Y las garras el gato no sacó
De un día a otro, pasé de sentir el frío a la calidez de un sitio en el que descansar, por más que numerosas miradas juiciosas se clavaran en mí. Aunque, ahora que miro hacia atrás, siento que el rechazo era menos de lo que en su momento pude interpretar. Aquel lugar era una familia coja, áspera y carente de ética, pero era un hogar.

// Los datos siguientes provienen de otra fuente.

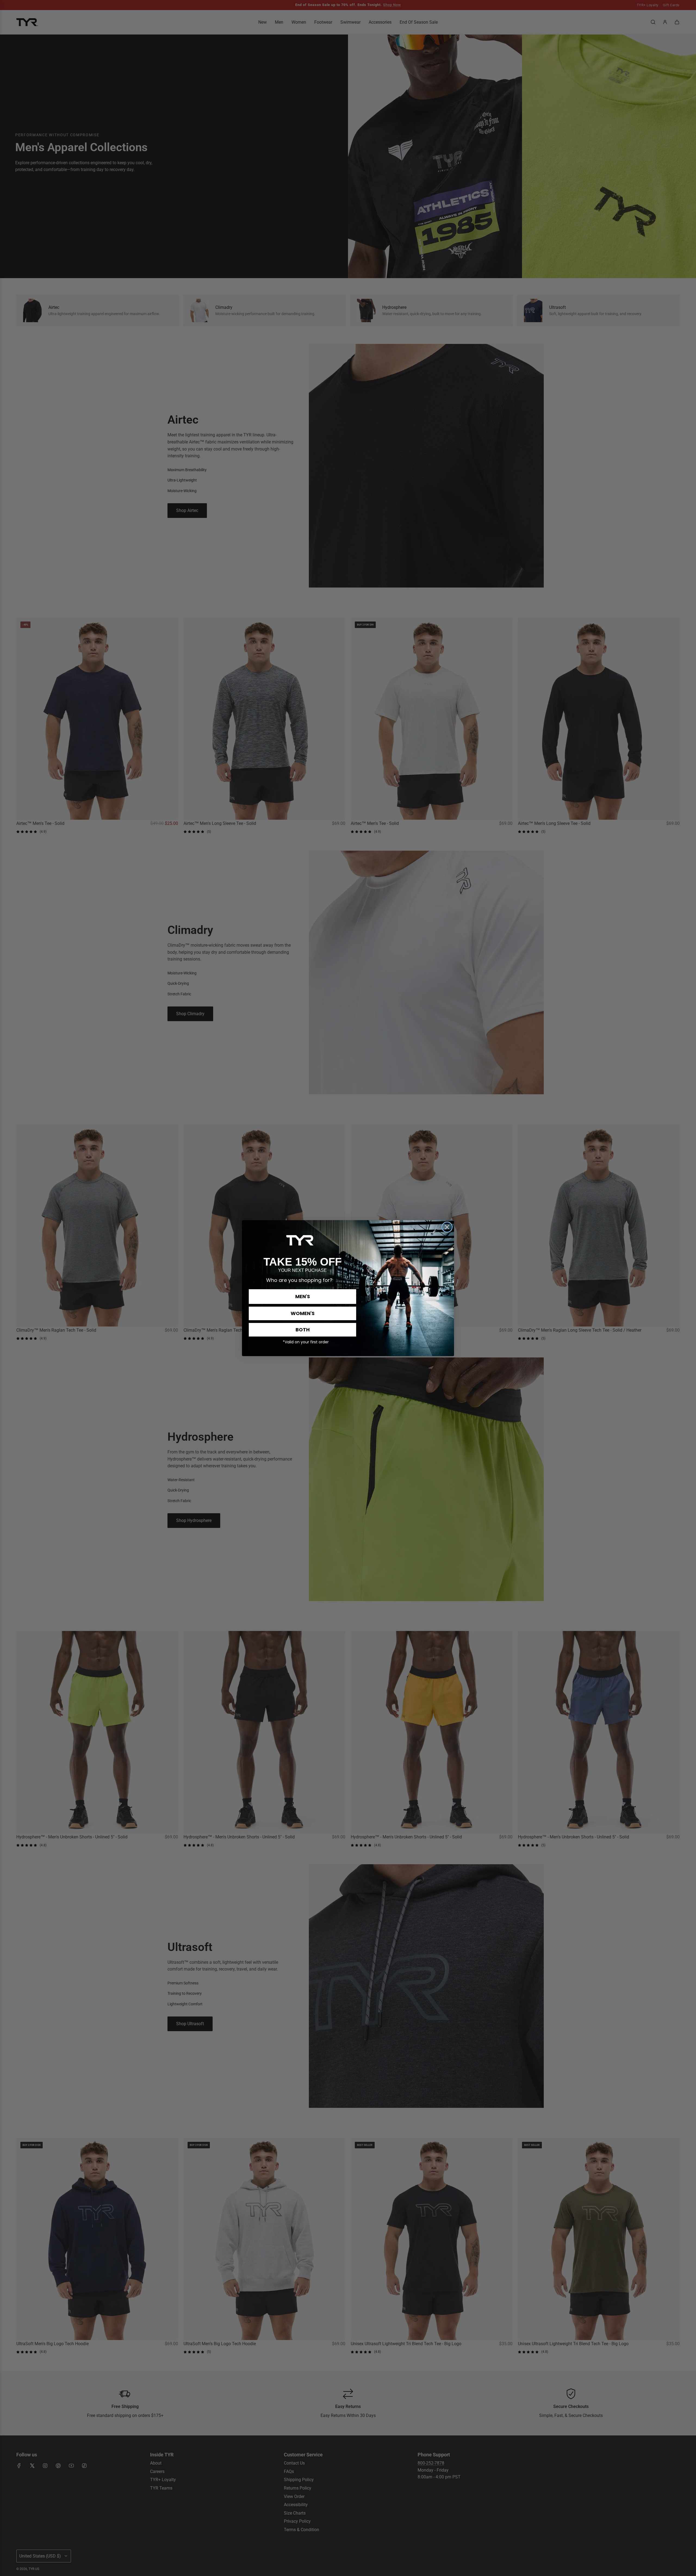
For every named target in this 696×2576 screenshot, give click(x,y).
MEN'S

El olor de la humedad se entremezclaba con el del cuero en aquel sitio, un subterráneo que prestaba su servicio como aljibe para toda la ciudad de Riften. Y también para hospedar a sus peores enemigos. Las aguas cristalinas lamían el suelo de piedra en donde tres personas dejaban reposar sus pies desnudos y cansados, únicamente volviendo las miradas de sus cartas al inesperado niño que llevaba cargado uno de los más jóvenes del gremio. Sus cejas arqueadas y sus medias sonrisas me hicieron estrecharme contra el pecho del adolescente, me había acostumbrado tanto a sólo mirar a la cara a los cascos sin rostro de los guardias, que cualquier expresión me recordaba a la de los mismos divinos. Rostros anegados en falsa bondad.
—¿Qué traes ahí, Bryn? —preguntó un hombre, desde una mesa llena de bolsas y pergaminos. En cuanto se alzó, resonó el repiqueteo metálico de los septims. Sentí la necesidad de agarrarlos todos, ahí habría suficientes como para comprar infinitos bollos dulces o buenos estofados calientes.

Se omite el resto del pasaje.